Understand the key challenges, potential risks, and strategies for adopting AI responsibly with these practical guidelines.

Three questions to ask
  • How can business leaders harness the power of AI while managing the associated risks and responsibilities? 
  • What are the biggest challenges to adopting AI responsibly and how can they be mitigated?
  • What principles should guide the responsible implementation and use of AI in a business setting?

With artificial intelligence (AI) predicted to grow to $190 billion in market value in 2025, business leaders continue to grapple with how to harness the power of AI while managing the associated risks and responsibilities.  

Artificial intelligence, or computing that mimics human brain function, has existed for more than half a century. AI is a broad set of technologies, including computer vision, natural language processing, speech recognition and machine learning, that can be combined to create new capabilities for specific needs and solve problems at breathtaking speed. 

Generative AI (GenAI) changed the playing field around 2017, when new algorithms were written that could use existing data to produce entirely original outcomes in text and images. By 2018, GenAI was taking on a life of its own, accumulating information we didn’t even know we were feeding it to grow into a sleeping giant that fully awoke in 2022, when more than a million users signed up for the first open-source GenAI platform within five days of its launch. And it’s still hungry; and estimated to be doubling its data volume about every 14 months.

“Business is changing from people powered by technology to technology managed by people,” says Samta Kapoor, EY Americas Energy AI and Responsible AI Leader. “What we are hearing is that every company should be investing a third of their AI budget into making sure that they’re managing AI risks. This is a huge number, and an issue that needs to be solved as we think about AI and AI changing the ways of working.”


The power of AI comes with steep responsibility. The data it receives from open-source users cannot be retracted, changed or extracted, and because AI applies no discernment of its own, its data can be damaging or flat wrong. Early AI adopters inadvertently released intellectual property (IP) and proprietary corporate data in their rush to jump on the train, opening a clearer window onto the reputational risks and boundaries necessary for sound AI business practices. A responsible AI framework requires caution, consideration and implementation by experienced professionals with knowledge of the AI landscape.

Five challenges to adopting AI responsibly:

  1. Data: Lack of preparation of organizational data, risking access by external parties, such as outside collaborators and sources.
  2. Performance: Decentralized AI policies that widen access to the tools too soon, before proper training and governance are established.
  3. Algorithms: Complex technologies that may allow unique AI outputs for individual prompts, without tracking and retaining AI training data.
  4. Design: Inscrutable practices, such as blackbox AI solutions and data changes within models.
  5. Training: Lack of thorough knowledge-led training and comprehensive understanding of GenAI and its associated risks can lead to inadvertent misuse. 

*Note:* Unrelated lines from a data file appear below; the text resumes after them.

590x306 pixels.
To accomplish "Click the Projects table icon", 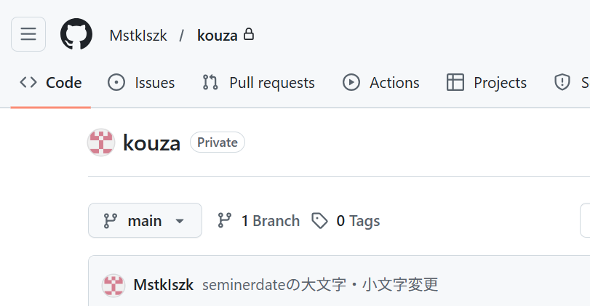I will point(455,82).
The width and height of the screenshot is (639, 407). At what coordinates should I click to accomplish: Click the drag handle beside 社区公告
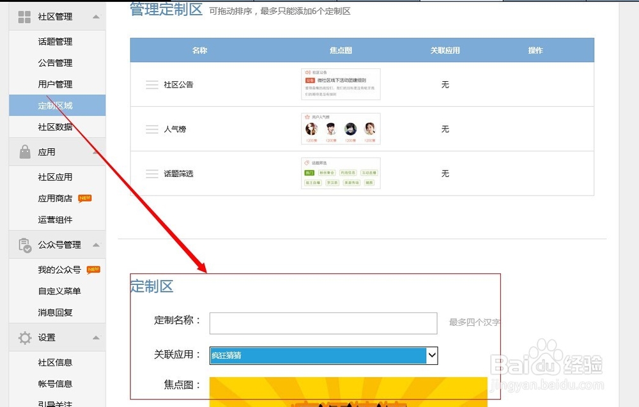pyautogui.click(x=151, y=84)
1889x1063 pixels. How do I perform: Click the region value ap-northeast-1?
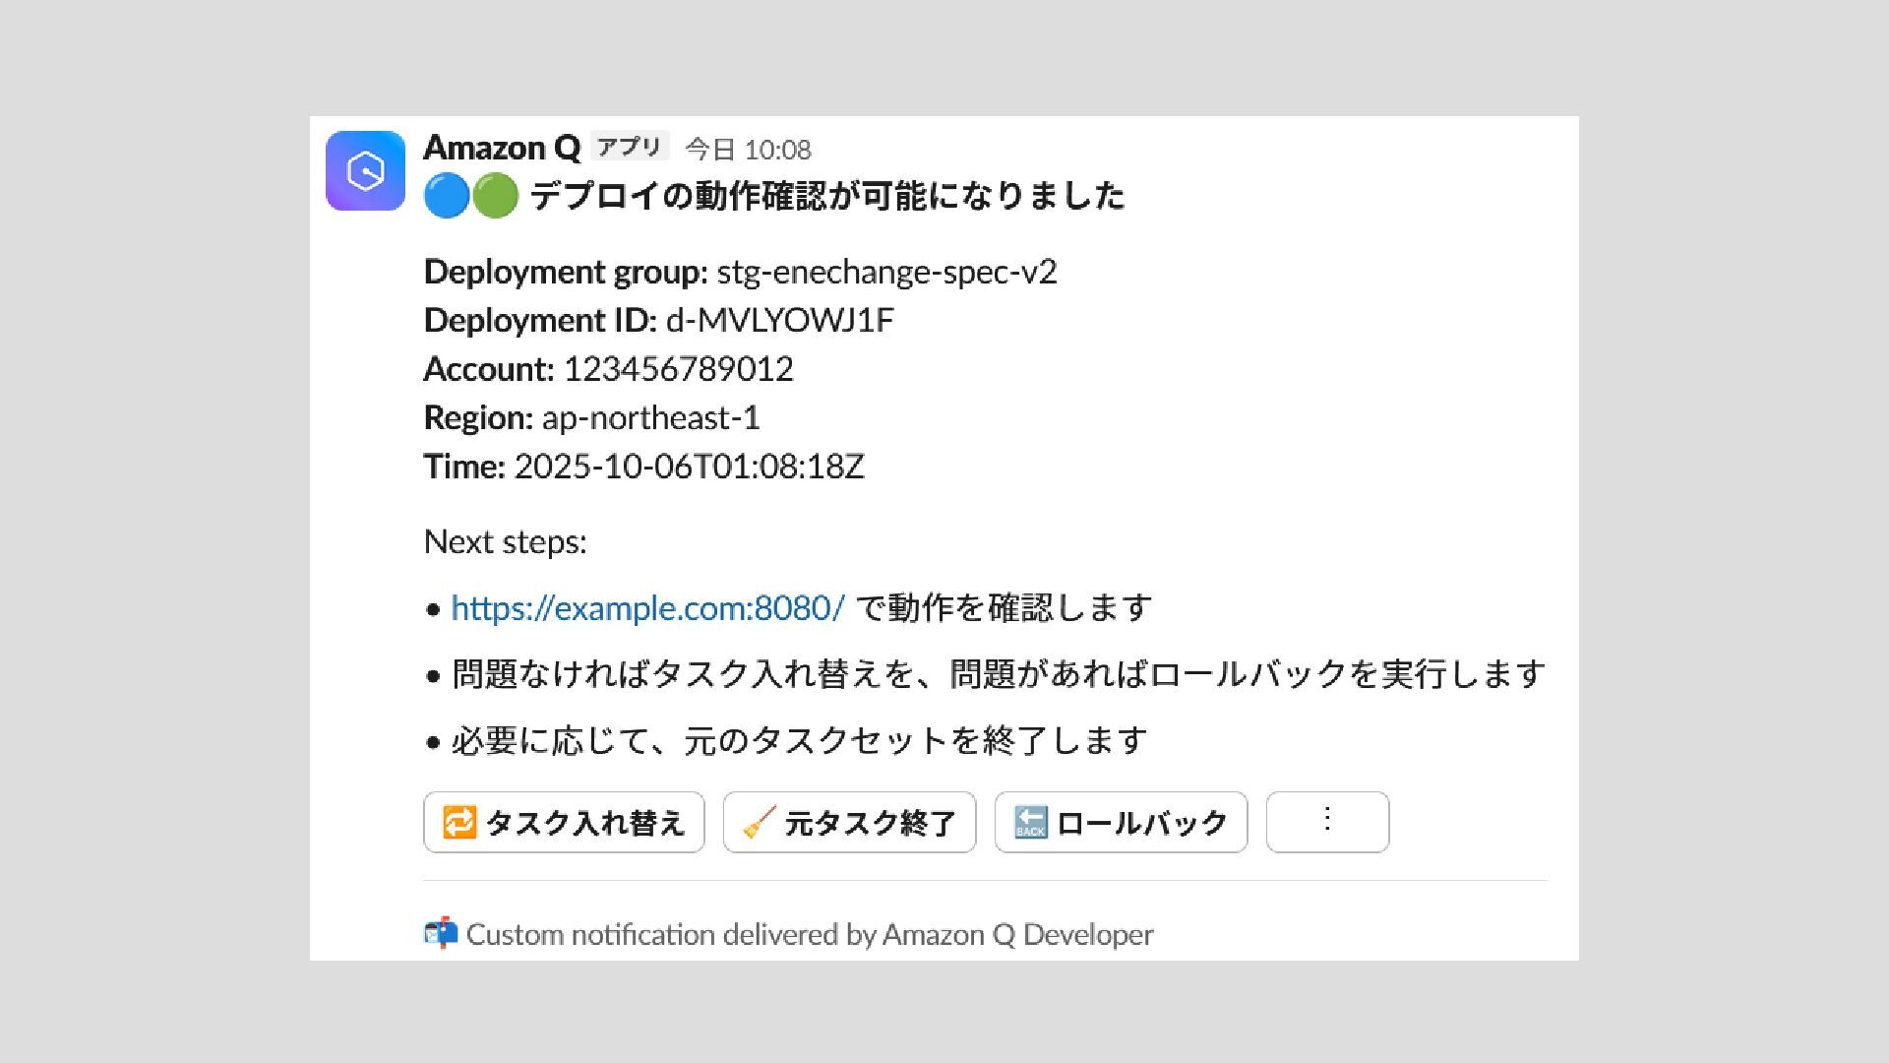tap(650, 418)
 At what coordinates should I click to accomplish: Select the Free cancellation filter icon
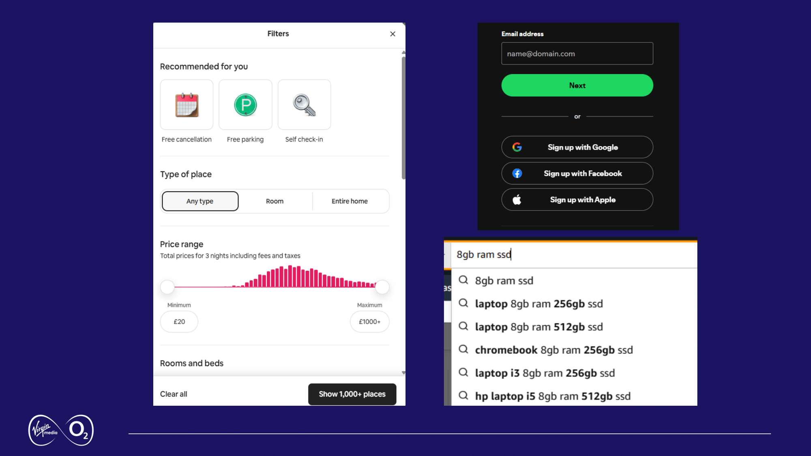point(186,104)
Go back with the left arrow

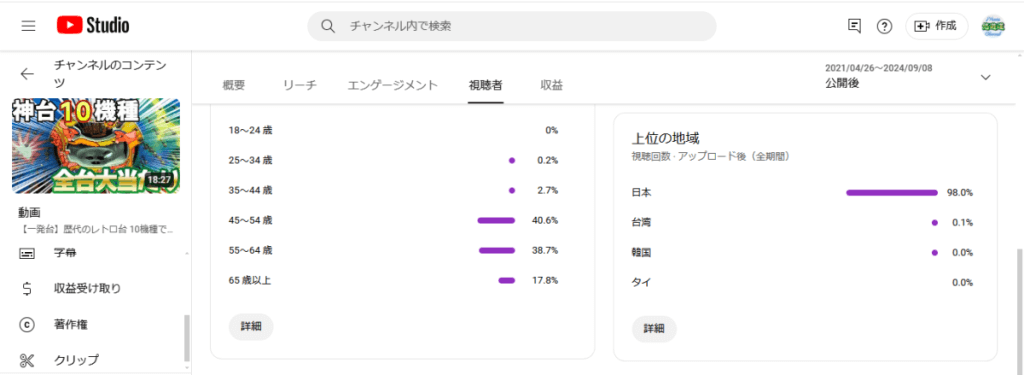pyautogui.click(x=27, y=74)
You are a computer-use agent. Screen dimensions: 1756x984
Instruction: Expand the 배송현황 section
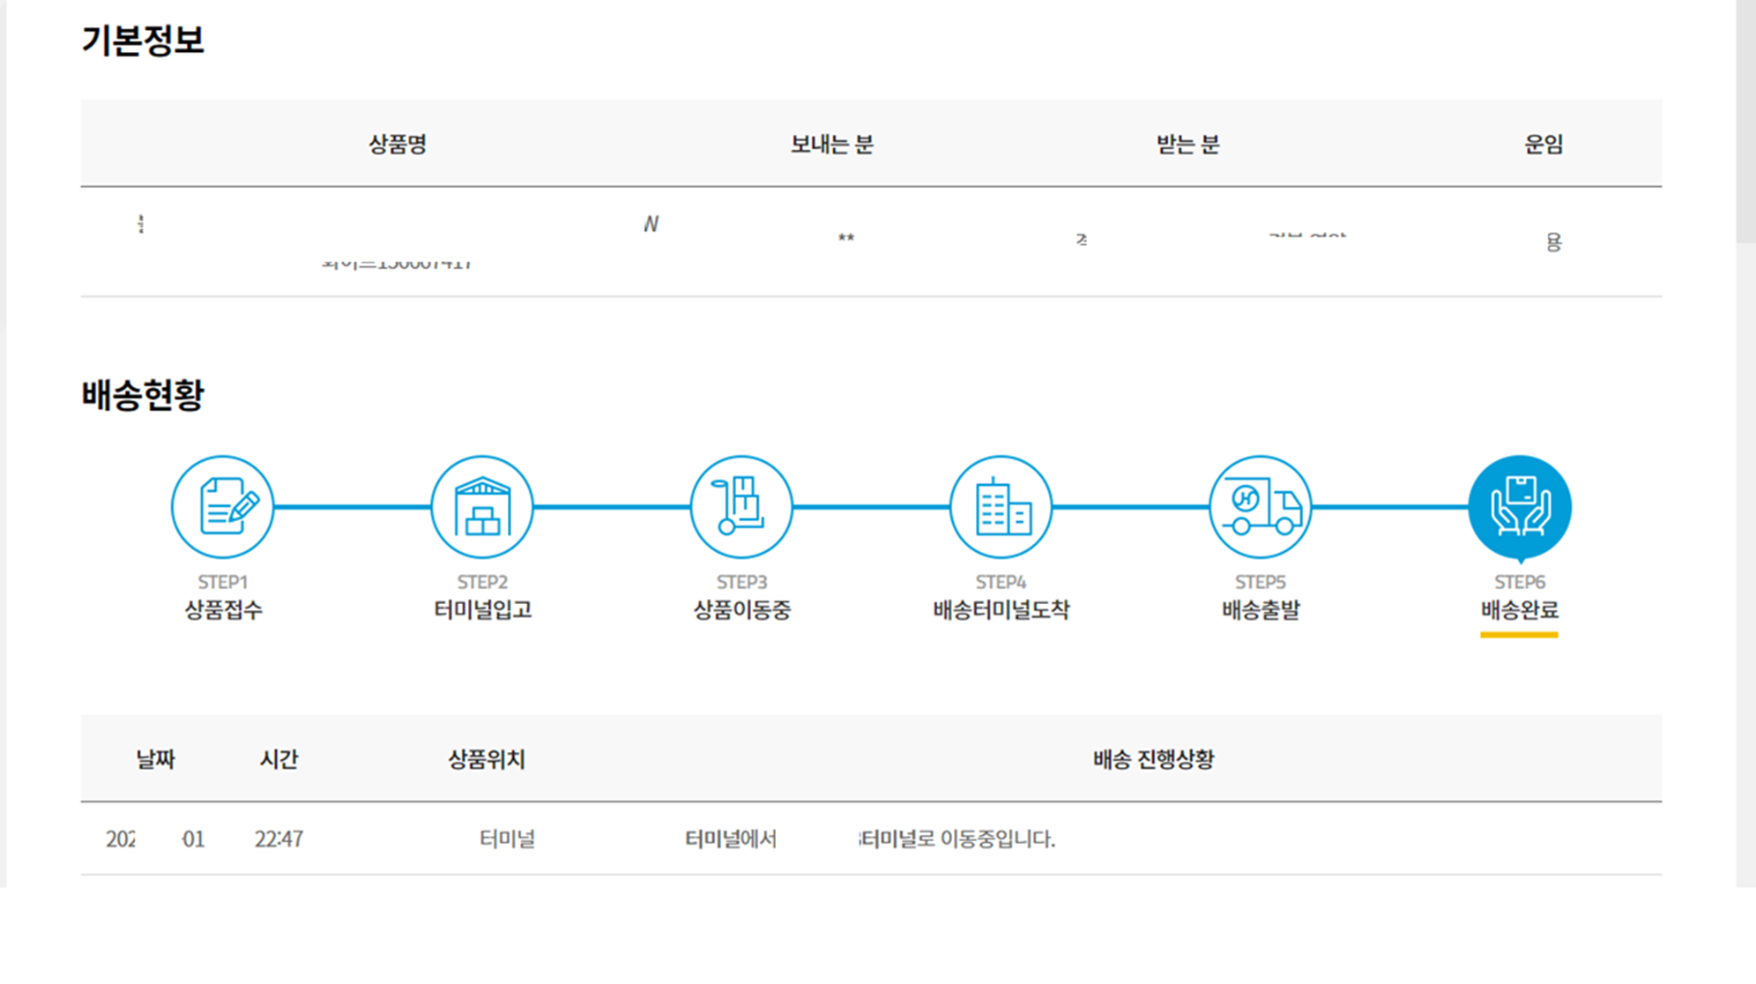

“One of the trickiest parts of channeling AI for business is the human bias factor,” says Kapoor. “AI absorbs everything it receives without judgment, so individual user choices, however innocent or inadvertent, can easily affect AI outcomes, becoming a permanent part of the AI universe. That’s why it is advisable to create a protected internal space for practice and experimentation before applying AI capabilities to external business deliverables.”

There is no one off-the-shelf business solution for AI governance. At this stage, it remains a collective, yet largely siloed, endeavor within individual organizations, and the investment required depends on the stage of AI maturity. Those responsible for guiding AI implementation require deep knowledge of the evolving technology, understanding of the business risks and a high level of leadership trust. 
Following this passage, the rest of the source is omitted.